Autorização para usina de Belo Monte é ilegal e catastrófica
2005-07-29
Autorizada pelo Senado no dia 12 de julho, depois de passar pela Câmara no dia seis, a construção da usina hidrelétrica de Belo Monte no município de Altamira (Pará) enfrenta a resistência de organizações do movimento ambientalista. O ISA (Instituto Socioambiental), o Greenpeace e o Fórum Carajás entraram com representação na Procuradoria Geral da República contra a implantação da usina.
Para as instituições, o decreto é inconstitucional. O argumento é de que a Constituição Federal exige que as comunidades afetadas sejam ouvidas antes da aprovação do projeto no Congresso. As entidades alegam, ainda, que decorreram três dias úteis entre a aprovação do decreto na Câmara e no Senado, o que inviabiliza qualquer tipo de consulta às comunidades afetadas. Segundo a representação, a usina de Belo Monte é objeto de antiga polêmica e resistência das populações que vivem no local de sua construção. A água que será represada do rio Xingu para suprir a usina afetará diretamente a região habitada hoje pelo povo indígena Juruna.
+===+
* **Requisitos**
1) Segundo a notícia sobre a usina de Belo Monte, qual povo indígena habita hoje a região que será afetada pela água represada do rio Xingu?
2) Traduza para o inglês a seguinte frase da notícia sobre a usina de Belo Monte: "Para as instituições, o decreto é inconstitucional."
3) Reproduza o trecho da notícia sobre a usina de Belo Monte, começando em "Autorização para usina" e terminando em "implantação da usina.".

(Listagem de dados)
+===+
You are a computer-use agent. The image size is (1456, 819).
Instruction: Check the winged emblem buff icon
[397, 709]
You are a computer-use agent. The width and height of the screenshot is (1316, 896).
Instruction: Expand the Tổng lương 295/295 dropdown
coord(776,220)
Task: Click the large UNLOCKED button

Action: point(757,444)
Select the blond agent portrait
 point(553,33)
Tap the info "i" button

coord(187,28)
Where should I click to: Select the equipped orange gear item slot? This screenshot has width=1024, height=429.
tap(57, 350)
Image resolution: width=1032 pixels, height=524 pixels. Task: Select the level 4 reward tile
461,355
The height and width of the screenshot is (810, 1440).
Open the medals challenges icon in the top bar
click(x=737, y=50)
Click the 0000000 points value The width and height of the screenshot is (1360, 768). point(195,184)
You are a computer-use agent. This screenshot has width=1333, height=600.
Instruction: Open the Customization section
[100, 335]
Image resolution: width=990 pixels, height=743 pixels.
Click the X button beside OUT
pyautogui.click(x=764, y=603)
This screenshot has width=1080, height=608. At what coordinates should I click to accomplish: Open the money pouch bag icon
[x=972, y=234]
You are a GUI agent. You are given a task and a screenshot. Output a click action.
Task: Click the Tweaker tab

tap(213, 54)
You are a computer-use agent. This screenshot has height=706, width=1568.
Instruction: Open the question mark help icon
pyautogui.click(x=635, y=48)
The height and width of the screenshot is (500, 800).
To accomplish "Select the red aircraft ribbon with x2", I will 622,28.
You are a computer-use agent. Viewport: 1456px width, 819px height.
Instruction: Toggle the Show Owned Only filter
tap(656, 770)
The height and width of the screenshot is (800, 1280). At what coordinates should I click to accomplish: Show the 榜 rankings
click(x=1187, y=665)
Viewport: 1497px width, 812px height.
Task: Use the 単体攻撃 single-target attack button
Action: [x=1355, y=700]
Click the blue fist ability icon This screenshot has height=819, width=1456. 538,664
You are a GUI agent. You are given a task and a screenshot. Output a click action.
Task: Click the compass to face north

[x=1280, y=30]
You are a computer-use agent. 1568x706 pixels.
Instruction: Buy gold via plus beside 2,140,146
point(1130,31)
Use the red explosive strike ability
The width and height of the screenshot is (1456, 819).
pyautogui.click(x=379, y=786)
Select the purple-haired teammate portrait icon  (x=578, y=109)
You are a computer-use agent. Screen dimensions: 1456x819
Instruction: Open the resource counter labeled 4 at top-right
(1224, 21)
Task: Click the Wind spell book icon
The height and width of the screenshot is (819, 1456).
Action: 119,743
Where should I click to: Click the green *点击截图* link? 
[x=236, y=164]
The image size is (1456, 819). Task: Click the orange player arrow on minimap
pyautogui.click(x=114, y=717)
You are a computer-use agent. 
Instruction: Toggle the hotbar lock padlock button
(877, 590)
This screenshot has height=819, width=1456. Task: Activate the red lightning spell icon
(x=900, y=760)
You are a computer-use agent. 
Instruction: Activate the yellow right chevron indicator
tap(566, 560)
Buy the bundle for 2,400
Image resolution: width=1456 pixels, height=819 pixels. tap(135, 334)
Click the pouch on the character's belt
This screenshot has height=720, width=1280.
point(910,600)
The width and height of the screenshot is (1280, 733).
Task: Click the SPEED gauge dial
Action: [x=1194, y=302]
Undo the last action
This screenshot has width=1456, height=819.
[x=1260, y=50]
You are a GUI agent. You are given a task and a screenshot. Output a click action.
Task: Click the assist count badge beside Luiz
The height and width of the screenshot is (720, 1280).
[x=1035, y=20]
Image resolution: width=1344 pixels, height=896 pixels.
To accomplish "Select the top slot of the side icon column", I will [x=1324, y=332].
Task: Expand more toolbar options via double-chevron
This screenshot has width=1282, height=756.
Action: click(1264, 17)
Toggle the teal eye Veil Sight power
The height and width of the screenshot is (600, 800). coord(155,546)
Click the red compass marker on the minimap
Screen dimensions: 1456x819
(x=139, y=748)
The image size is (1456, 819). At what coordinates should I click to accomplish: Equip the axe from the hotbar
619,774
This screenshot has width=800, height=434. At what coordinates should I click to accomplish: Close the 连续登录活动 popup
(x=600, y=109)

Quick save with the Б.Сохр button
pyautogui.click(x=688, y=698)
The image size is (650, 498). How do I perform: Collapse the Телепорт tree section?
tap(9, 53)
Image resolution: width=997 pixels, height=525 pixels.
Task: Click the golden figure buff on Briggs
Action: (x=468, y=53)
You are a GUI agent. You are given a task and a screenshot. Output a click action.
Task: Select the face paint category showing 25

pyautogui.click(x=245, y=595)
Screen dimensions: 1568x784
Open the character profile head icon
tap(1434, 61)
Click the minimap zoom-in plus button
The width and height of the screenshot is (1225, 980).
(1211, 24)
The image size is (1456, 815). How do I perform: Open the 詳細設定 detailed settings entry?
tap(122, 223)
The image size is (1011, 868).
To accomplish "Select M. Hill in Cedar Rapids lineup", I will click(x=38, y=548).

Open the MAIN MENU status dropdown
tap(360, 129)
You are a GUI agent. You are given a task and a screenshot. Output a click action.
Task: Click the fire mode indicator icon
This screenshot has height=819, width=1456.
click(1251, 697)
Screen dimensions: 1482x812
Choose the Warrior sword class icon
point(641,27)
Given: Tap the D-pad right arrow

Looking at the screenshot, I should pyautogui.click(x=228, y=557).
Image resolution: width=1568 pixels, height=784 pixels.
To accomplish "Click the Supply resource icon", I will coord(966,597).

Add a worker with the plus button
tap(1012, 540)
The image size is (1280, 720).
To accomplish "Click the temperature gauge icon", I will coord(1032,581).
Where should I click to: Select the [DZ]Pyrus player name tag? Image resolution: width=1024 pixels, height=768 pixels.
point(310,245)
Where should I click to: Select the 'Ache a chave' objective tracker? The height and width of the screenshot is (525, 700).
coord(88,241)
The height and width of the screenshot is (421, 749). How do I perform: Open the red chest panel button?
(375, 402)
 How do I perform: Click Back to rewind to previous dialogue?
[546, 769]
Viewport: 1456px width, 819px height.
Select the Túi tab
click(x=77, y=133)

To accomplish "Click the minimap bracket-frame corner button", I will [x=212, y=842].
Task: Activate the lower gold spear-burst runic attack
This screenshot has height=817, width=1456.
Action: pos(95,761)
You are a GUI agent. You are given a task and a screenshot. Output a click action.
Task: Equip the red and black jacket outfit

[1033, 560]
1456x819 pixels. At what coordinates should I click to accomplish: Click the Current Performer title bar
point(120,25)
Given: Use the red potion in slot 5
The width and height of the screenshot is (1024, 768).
+===+
* **Problemas resolvidos**
1) O povo indígena Juruna.

2) For the institutions, the decree is unconstitutional.

3)
Autorização para usina de Belo Monte é ilegal e catastrófica
2005-07-29
Autorizada pelo Senado no dia 12 de julho, depois de passar pela Câmara no dia seis, a construção da usina hidrelétrica de Belo Monte no município de Altamira (Pará) enfrenta a resistência de organizações do movimento ambientalista. O ISA (Instituto Socioambiental), o Greenpeace e o Fórum Carajás entraram com representação na Procuradoria Geral da República contra a implantação da usina.